Ce qui fut ne sera plus, on ne revient pas dans le temps pour effacer certains passages et reprendre une autre bifurcation, comme si rien ne s’était passé. Il serait dangereux de se réfugier dans le raisonnement magique, tirer la couette bien haut sur l’oreiller, fermer les yeux en espérant que tout « ait repris sa place » au réveil. Au réveil, tout sera toujours à sa place, à la place où on l’a mis. La Russie est à la table des grands, elle l’a toujours été, simplement les « grands » sont en conflit. La table ne sera pacifiée, que lorsque le conflit sera épuisé et sa nature existentielle ne permet pas de le vider par la négociation. Ne pas le reconnaître risque en revanche de discréditer la Russie, qui pourrait alors être sortie de la table.

En revanche, la Russie a la chance de pouvoir utiliser le temps des troubles provoqués par le retour de Trump pour se « créer » des alliés de ses partenaires actuels. La globalisation dans sa version radicale est ouvertement remise en cause dans son cœur autant que dans son corps, ce qui redonne espoir aux mouvements étatistes dans les différents pays, notamment occidentaux. En soutenant ces mouvements, la Russie peut se créer de véritables alliés, car il est impossible de combattre en solitaire un système de gouvernance globalisé. 
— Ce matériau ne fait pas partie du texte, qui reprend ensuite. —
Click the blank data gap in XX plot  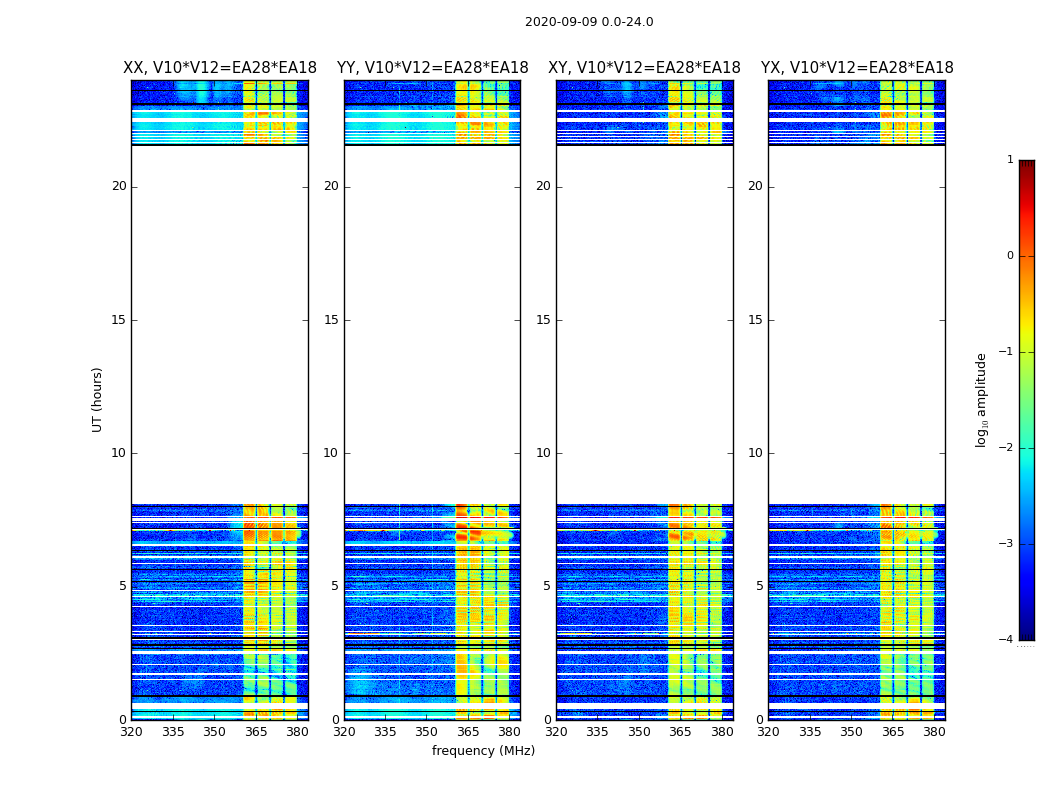point(220,325)
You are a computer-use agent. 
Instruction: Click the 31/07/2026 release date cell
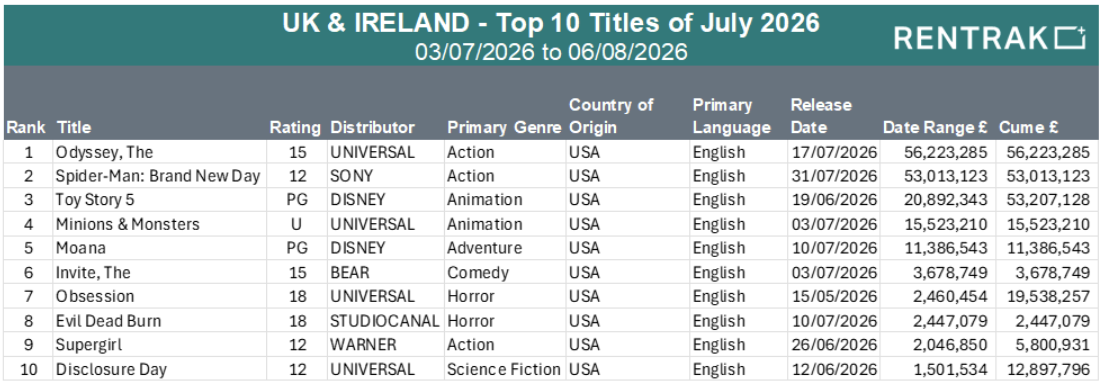pyautogui.click(x=833, y=176)
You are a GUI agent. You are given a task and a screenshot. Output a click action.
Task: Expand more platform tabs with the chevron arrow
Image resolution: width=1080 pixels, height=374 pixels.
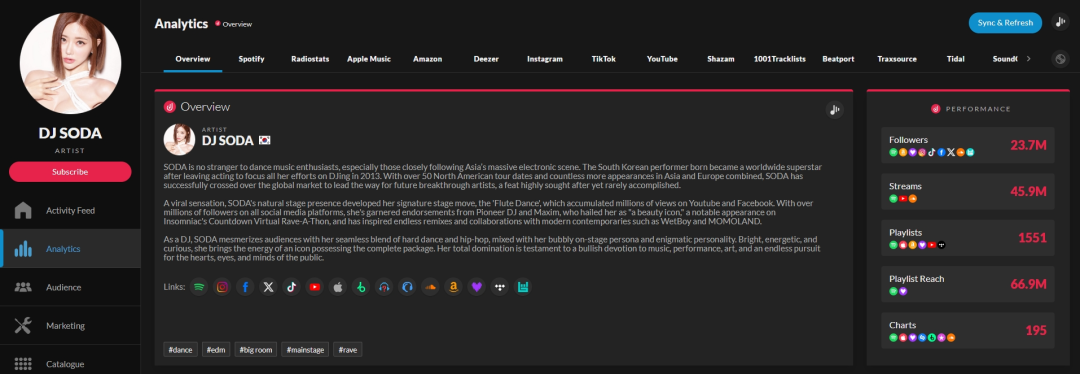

Mais pour cela, il faut passer le cap de la globalisation régionalisée et oser affirmer l’ère des États souverains. Pour cela il faut réellement remettre en cause l’idéologie néolibérale, qui soutient la globalisation et qui va bien au-delà des seules valeurs traditionnelles.

L’élection de Trump ouvre une possibilité pour la Russie, si elle accepte le combat. Trump n’est pas ce Deus ex machina, débarqué sur la scène de bataille, qui va brandir un drapeau blanc et semer la paix dans son sillage. Mais il ouvre la possibilité d’un combat régulier. À un moment, où justement les élites radicales se trouvent affaiblies et désorganisées, la Russie a le choix entre se perdre dans les méandres de la négociation-reddition en vue d’un match nul tactique, soit de lancer une offensive polico-idéologique en vue d’une victoire stratégique.

La Russie a l’opportunité de provoquer un changement de pensée. Et c’est bien le changement de la pensée, qui peut changer le monde. Comment l’écrit, avec une grande justesse, Gustave Lebon dans La psychologie des foules : «  Les seuls changements importants, ceux d’où le renouvellement des civilisations découle, s’opère dans les idées, les concepts, les croyances. Les événements mémorables de l’histoire sont les effets visibles des invisibles changements de la pensée des hommes. ».